▸ The task
In your reply, reproduce every line of the data without any alteration.
--- Entries shown Enclosed Below ---
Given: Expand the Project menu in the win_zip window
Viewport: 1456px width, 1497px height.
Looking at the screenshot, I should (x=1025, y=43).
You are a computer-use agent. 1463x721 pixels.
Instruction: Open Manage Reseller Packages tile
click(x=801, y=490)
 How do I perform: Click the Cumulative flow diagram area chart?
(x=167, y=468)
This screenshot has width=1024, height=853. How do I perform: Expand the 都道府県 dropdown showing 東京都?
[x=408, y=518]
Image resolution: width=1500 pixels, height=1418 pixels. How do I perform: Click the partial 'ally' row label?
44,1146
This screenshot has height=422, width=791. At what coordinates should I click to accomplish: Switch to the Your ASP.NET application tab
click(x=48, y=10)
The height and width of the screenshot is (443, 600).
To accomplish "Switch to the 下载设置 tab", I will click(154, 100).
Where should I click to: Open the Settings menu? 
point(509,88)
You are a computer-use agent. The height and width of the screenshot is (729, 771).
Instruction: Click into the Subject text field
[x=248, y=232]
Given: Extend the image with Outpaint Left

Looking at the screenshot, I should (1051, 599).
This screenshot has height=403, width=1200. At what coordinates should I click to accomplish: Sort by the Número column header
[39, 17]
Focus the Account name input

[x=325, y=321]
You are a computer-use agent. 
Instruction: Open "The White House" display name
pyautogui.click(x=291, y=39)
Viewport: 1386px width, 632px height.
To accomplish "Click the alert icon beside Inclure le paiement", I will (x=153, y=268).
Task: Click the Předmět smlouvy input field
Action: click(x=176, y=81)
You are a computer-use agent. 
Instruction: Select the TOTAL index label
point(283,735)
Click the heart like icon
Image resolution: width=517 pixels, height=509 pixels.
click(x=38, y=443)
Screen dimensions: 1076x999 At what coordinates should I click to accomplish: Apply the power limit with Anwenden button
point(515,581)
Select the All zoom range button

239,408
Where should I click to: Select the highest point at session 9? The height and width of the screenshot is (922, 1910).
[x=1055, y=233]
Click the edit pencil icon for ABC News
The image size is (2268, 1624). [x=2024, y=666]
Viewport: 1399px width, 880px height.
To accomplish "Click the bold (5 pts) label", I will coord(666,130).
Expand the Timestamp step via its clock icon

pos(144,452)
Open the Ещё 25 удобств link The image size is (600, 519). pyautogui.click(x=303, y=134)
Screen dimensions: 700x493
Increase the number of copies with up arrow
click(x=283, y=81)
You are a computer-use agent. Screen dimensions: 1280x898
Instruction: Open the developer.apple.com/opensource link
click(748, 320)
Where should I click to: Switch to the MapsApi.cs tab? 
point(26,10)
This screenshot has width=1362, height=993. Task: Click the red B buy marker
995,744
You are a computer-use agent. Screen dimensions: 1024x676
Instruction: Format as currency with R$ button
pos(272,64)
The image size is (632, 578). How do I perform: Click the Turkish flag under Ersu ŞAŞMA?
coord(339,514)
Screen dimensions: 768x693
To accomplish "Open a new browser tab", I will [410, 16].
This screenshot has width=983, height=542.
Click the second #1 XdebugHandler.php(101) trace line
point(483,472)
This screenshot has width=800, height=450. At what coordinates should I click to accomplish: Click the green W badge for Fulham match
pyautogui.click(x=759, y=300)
--- End of Enclosed Entries shown ---
▸ Written answer
Given: Expand the Project menu in the win_zip window
Viewport: 1456px width, 1497px height.
Looking at the screenshot, I should (x=1025, y=43).
You are a computer-use agent. 1463x721 pixels.
Instruction: Open Manage Reseller Packages tile
click(x=801, y=490)
 How do I perform: Click the Cumulative flow diagram area chart?
(x=167, y=468)
This screenshot has width=1024, height=853. How do I perform: Expand the 都道府県 dropdown showing 東京都?
[x=408, y=518]
Image resolution: width=1500 pixels, height=1418 pixels. How do I perform: Click the partial 'ally' row label?
44,1146
This screenshot has height=422, width=791. At what coordinates should I click to accomplish: Switch to the Your ASP.NET application tab
click(x=48, y=10)
The height and width of the screenshot is (443, 600).
To accomplish "Switch to the 下载设置 tab", I will click(154, 100).
Where should I click to: Open the Settings menu? 
point(509,88)
You are a computer-use agent. The height and width of the screenshot is (729, 771).
Instruction: Click into the Subject text field
[x=248, y=232]
Given: Extend the image with Outpaint Left

Looking at the screenshot, I should (1051, 599).
This screenshot has height=403, width=1200. At what coordinates should I click to accomplish: Sort by the Número column header
[39, 17]
Focus the Account name input

[x=325, y=321]
You are a computer-use agent. 
Instruction: Open "The White House" display name
pyautogui.click(x=291, y=39)
Viewport: 1386px width, 632px height.
To accomplish "Click the alert icon beside Inclure le paiement", I will (x=153, y=268).
Task: Click the Předmět smlouvy input field
Action: click(x=176, y=81)
You are a computer-use agent. 
Instruction: Select the TOTAL index label
point(283,735)
Click the heart like icon
Image resolution: width=517 pixels, height=509 pixels.
click(x=38, y=443)
Screen dimensions: 1076x999 At what coordinates should I click to accomplish: Apply the power limit with Anwenden button
point(515,581)
Select the All zoom range button

239,408
Where should I click to: Select the highest point at session 9? The height and width of the screenshot is (922, 1910).
[x=1055, y=233]
Click the edit pencil icon for ABC News
The image size is (2268, 1624). [x=2024, y=666]
Viewport: 1399px width, 880px height.
To accomplish "Click the bold (5 pts) label", I will coord(666,130).
Expand the Timestamp step via its clock icon

pos(144,452)
Open the Ещё 25 удобств link The image size is (600, 519). pyautogui.click(x=303, y=134)
Screen dimensions: 700x493
Increase the number of copies with up arrow
click(x=283, y=81)
You are a computer-use agent. Screen dimensions: 1280x898
Instruction: Open the developer.apple.com/opensource link
click(748, 320)
Where should I click to: Switch to the MapsApi.cs tab? 
point(26,10)
This screenshot has width=1362, height=993. Task: Click the red B buy marker
995,744
You are a computer-use agent. Screen dimensions: 1024x676
Instruction: Format as currency with R$ button
pos(272,64)
The image size is (632, 578). How do I perform: Click the Turkish flag under Ersu ŞAŞMA?
coord(339,514)
Screen dimensions: 768x693
To accomplish "Open a new browser tab", I will [410, 16].
This screenshot has width=983, height=542.
Click the second #1 XdebugHandler.php(101) trace line
point(483,472)
This screenshot has width=800, height=450. At what coordinates should I click to accomplish: Click the green W badge for Fulham match
pyautogui.click(x=759, y=300)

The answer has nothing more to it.